Quem
costuma ir à feira livre sabe: a qualidade e o preço da comida são
influenciados diretamente pelo tempo. “Choveu demais, freguês, por isso que o
preço do tomate subiu” é uma típica justificativa dos vendedores. A produção de
alimentos sempre esteve suscetível a essas variações, mas, no cenário das
Mudanças Climáticas, os extremos climáticos serão mais frequentes e se tornam
verdadeiras ameaças à segurança alimentar das populações.
Para
evitar que falte comida no prato, é preciso diminuir a emissão de gases de
efeito estufa (GEE), responsáveis pelas Mudanças Climáticas. Agropecuária,
produção de energia, mudança no uso da terra (diminuição da cobertura vegetal),
queima de combustíveis fósseis (carvão, petróleo e derivados) são algumas das
atividades humanas que emitem esses gases e levam ao aumento da temperatura
média do planeta. O aquecimento global, por sua vez, provoca o aumento da
frequência das situações extremas, como secas e mudanças no ciclo das chuvas,
como alerta o Painel Intergovernamental de Mudanças Climáticas (IPCC), do qual
fazem parte renomados cientistas do mundo inteiro.
O
crescimento acelerado da população torna o desafio ainda mais urgente: hoje
somos 7 bilhões de seres humanos, mais que o dobro da população de 50 anos
atrás. Em 2050, seremos 9 bilhões. Segundo o IPCC, até 790 milhões de pessoas
podem estar sob risco de insegurança alimentar já em 2020. Em 2050, o número
pode chegar a 1,3 bilhão.
Atualmente,
algumas regiões já enfrentam graves problemas como desnutrição infantil, mortes
por inanição e até conflitos por conta da falta de alimentos. Recentemente a
Unicef (Fundo das Nações Unidas para a Infância) emitiu alerta sobre a crise
alimentar na África Oriental e Austral, onde após dois anos de seca extrema,
quase 1 milhão de crianças sofre de desnutrição aguda grave.
Segundo
os cientistas, as mudanças climáticas podem interferir na segurança alimentar
em todas as suas dimensões, como definidas pela Organização das Nações Unidas
para Alimentação e Agricultura (FAO): produção e disponibilidade,
abastecimento, acesso e utilização. Isso porque, além do risco de perda de
safras, há risco de dificuldades de transporte e armazenagem de alimentos,
mudanças em políticas de distribuição e investimentos, entre outros fatores
socioeconômicos. Vale lembrar que o clima não é o único fator relacionado à
segurança alimentar.
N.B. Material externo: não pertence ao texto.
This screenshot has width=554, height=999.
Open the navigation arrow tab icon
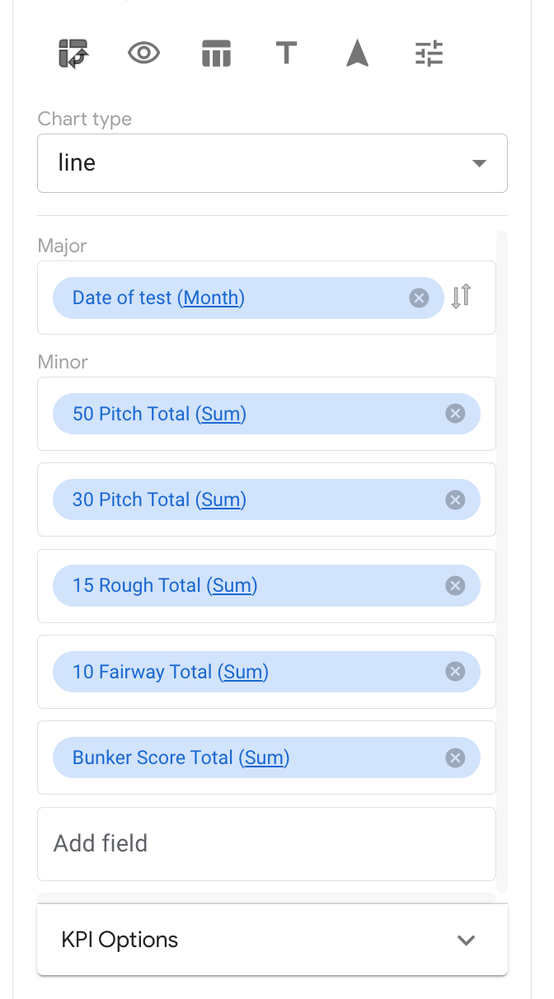[357, 53]
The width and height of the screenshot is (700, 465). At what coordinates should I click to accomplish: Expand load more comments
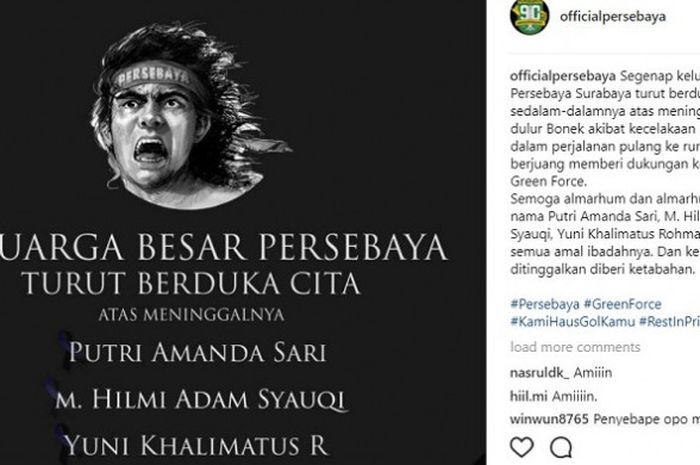click(575, 347)
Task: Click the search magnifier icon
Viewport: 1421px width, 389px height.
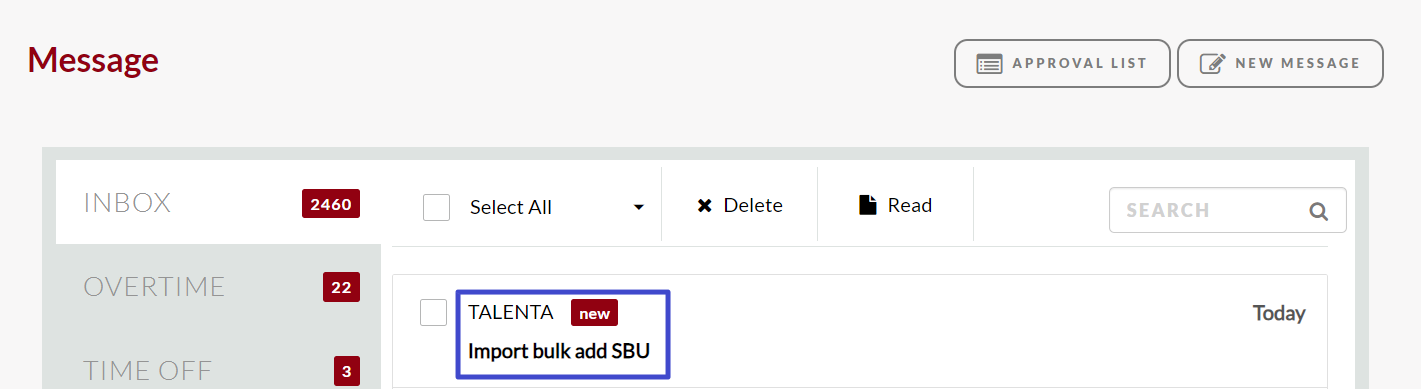Action: click(1319, 211)
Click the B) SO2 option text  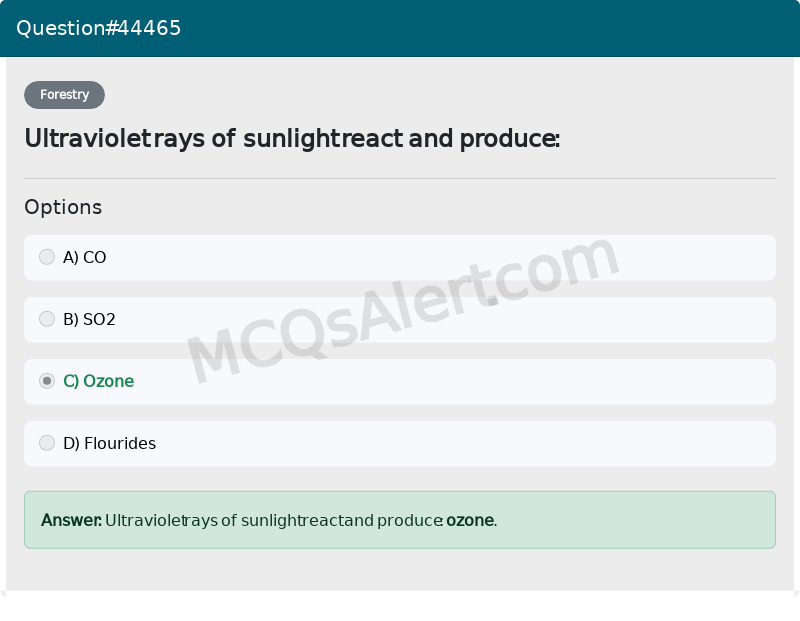click(x=89, y=319)
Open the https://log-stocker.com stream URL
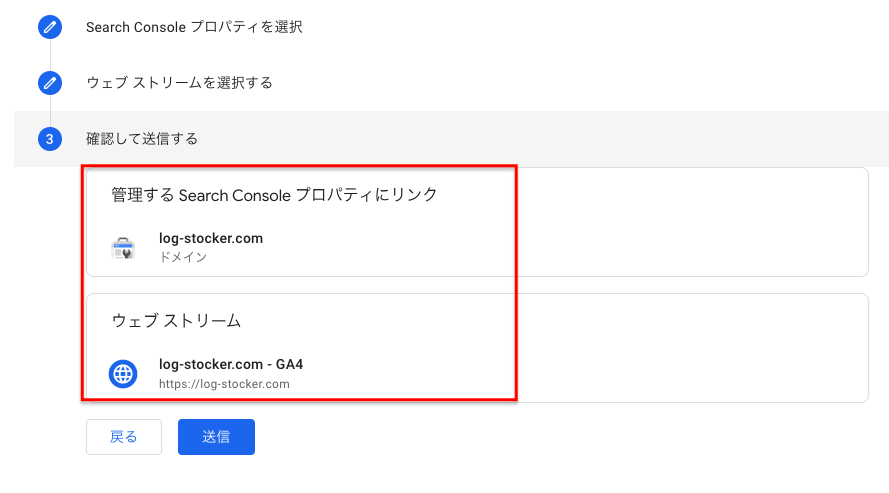889x493 pixels. (224, 384)
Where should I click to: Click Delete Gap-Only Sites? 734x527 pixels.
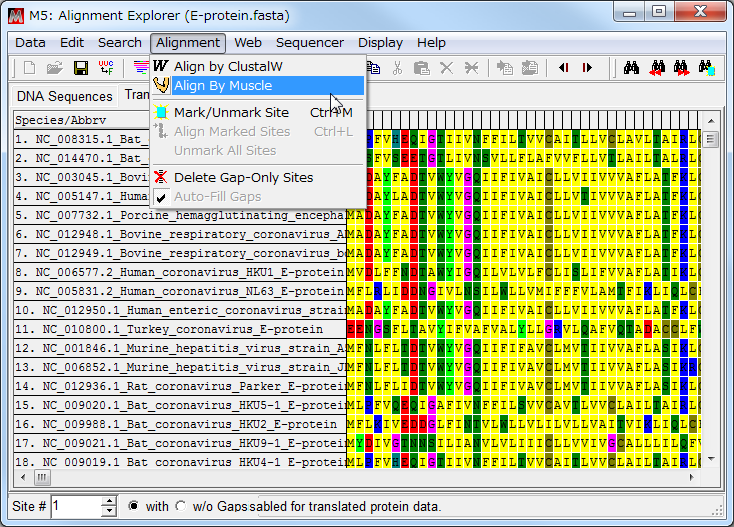point(243,177)
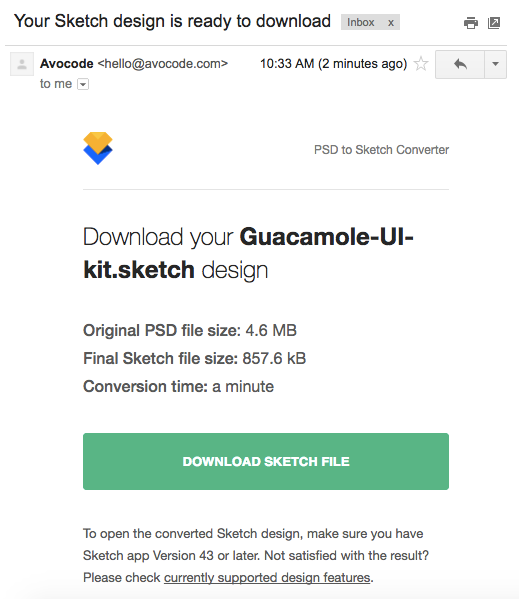This screenshot has height=599, width=519.
Task: Open the more options arrow beside reply
Action: click(x=495, y=64)
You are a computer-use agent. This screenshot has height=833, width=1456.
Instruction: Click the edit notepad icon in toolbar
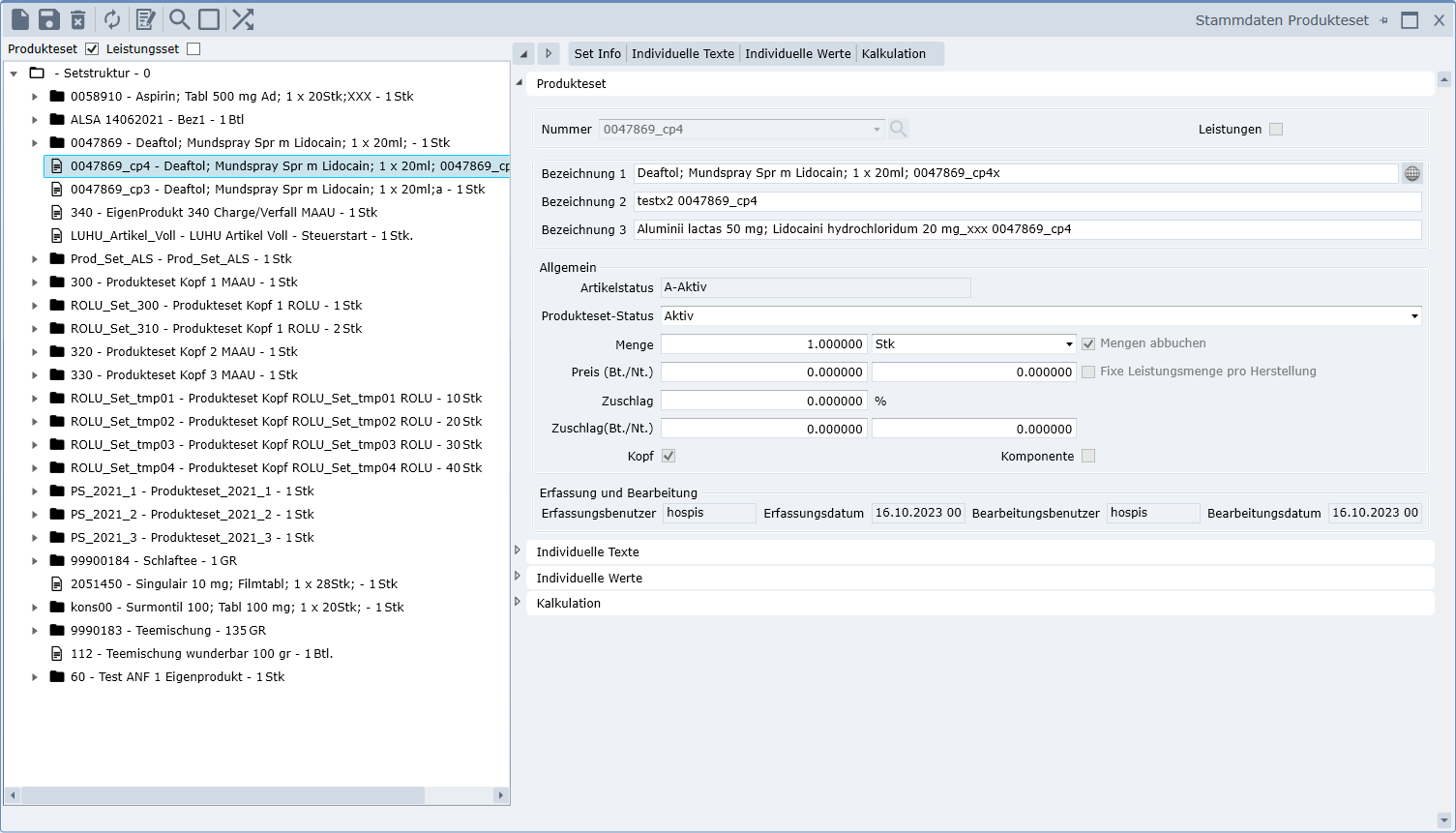145,19
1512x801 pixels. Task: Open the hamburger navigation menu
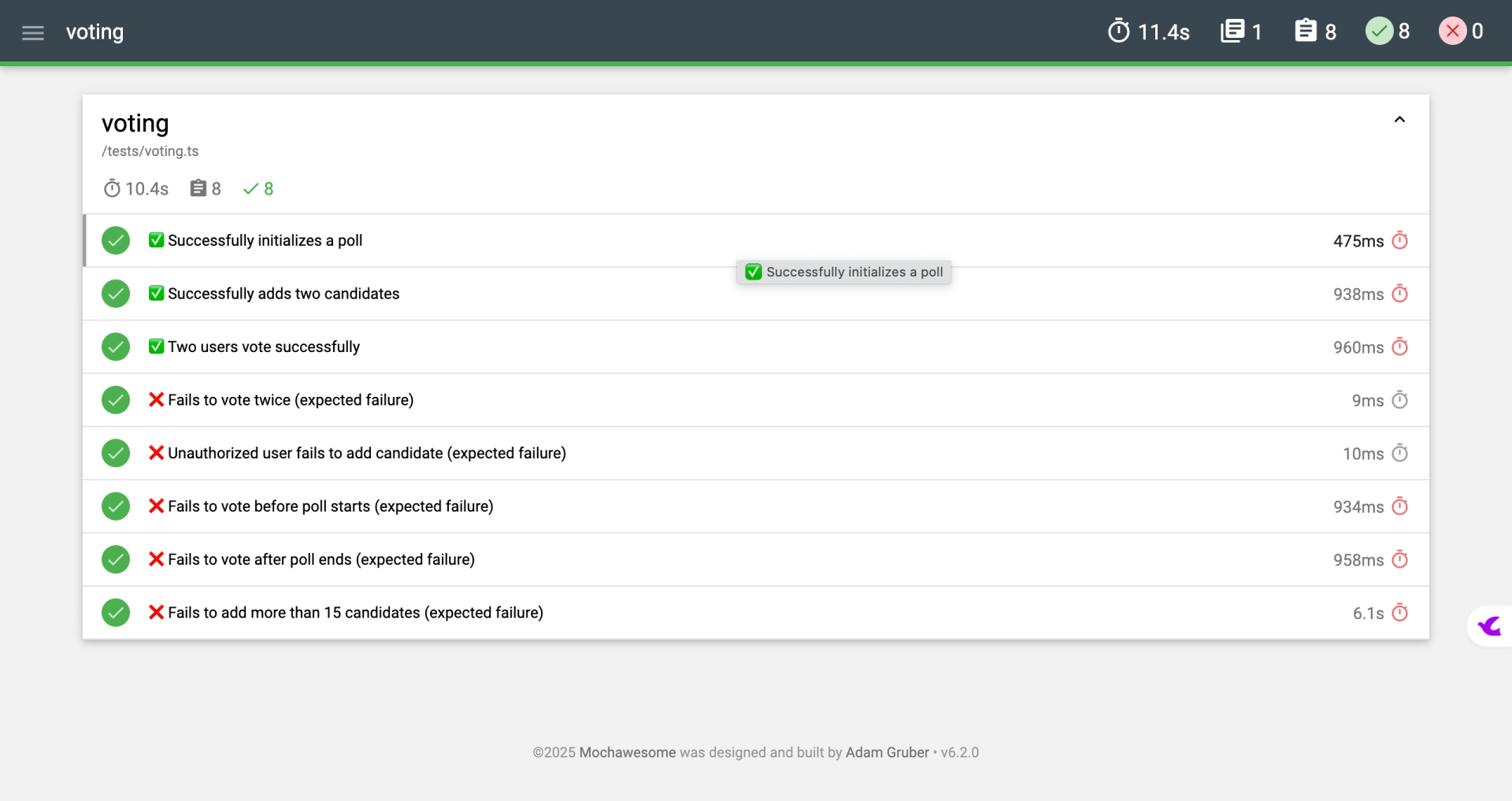click(33, 33)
Garantir a alimentação da população global dependerá
também, entre outras, de decisões sobre políticas públicas, fluxos comerciais e
políticas de distribuição e subsídio.
Uma
pesquisa divulgada em abril pelo Instituto Potsdam de Pesquisa de Impacto
Climático (PIK, na sigla em inglês) afirma que até 14% das emissões geradas
pela agricultura em 2050 poderiam ser evitadas administrando melhor o uso e a
distribuição dos alimentos. Em 2010, mais de 20% das emissões globais totais de
gases de efeito estufa tiveram sua origem na agricultura. Segundo o estudo,
portanto, evitar a perda e o desperdício de alimentos evitaria emissões
desnecessárias e ajudaria a mitigar a mudança climática.
Outro
achado dos pesquisadores do Instituto Potsdam foi que, embora a necessidade
média de alimentos por pessoa permaneça quase constante nas últimas cinco
décadas, a disponibilidade de alimentos cresceu rapidamente, levando a um
aumento de mais de 300% nas emissões, relacionadas a um excedente alimentar
cada vez maior.
Safras
prejudicadas
Cada
parte do planeta sofrerá impactos diferentes das mudanças climáticas sobre a
disponibilidade de alimentos. Países tropicais em desenvolvimento como o
Brasil, por exemplo, devem sentir mais o impacto do que outros países, segundo
o IPCC. Um estudo recente encomendado pelo governo federal mostra que no Brasil
a queda na produção de soja, nosso principal produto de exportação agrícola,
pode ser de até 39% em 2040, em cenários de alta intensidade de emissão dos
gases causadores do efeito estufa, devido a condições de temperatura e chuvas,
causadas pelas mudanças globais no clima. O feijão, arroz e milho de segunda
safra podem ter redução de área de cultivo em até 26%, 24% e 28%,
respectivamente.
Globalmente,
o potencial para a produção de algumas culturas pode até subir com o aumento da
temperatura média em longo prazo, como um fator isolado, desde que esse aumento
não seja superior a 3 graus Celsius em relação à média de temperatura
registrada no período anterior à industrialização. Mas dificilmente haverá
motivos para comemorar: efeitos como desertificação e inundações podem reduzir
a área de cultivo e causar perdas de safras.
O
impacto na pesca
E
o que faremos quando peixes, crustáceos e outros seres marinhos estiverem em
falta não só para nós como para toda a cadeia alimentar? Assim como a
agropecuária, a pesca poderá sofrer consequências, tanto pela perda de área de
viveiros por conta de inundação e erosão costeira em áreas baixas como pelo
impacto da chamada “acidificação dos oceanos” – em que o PH da água dos mares é
alterado por conta da absorção do gás carbônico (CO2), ameaçando os
ecossistemas marinhos.
Com
o derretimento das geleiras e o consequente aumento do nível do mar, as zonas
costeiras podem ter outro problema: a contaminação da água, diminuindo assim a
capacidade de produção e levando ao consumo de alimentos em condições
inadequadas. Será uma preocupação recorrente com o aumento de tempestades e
inundações, mesmo para quem está longe do litoral.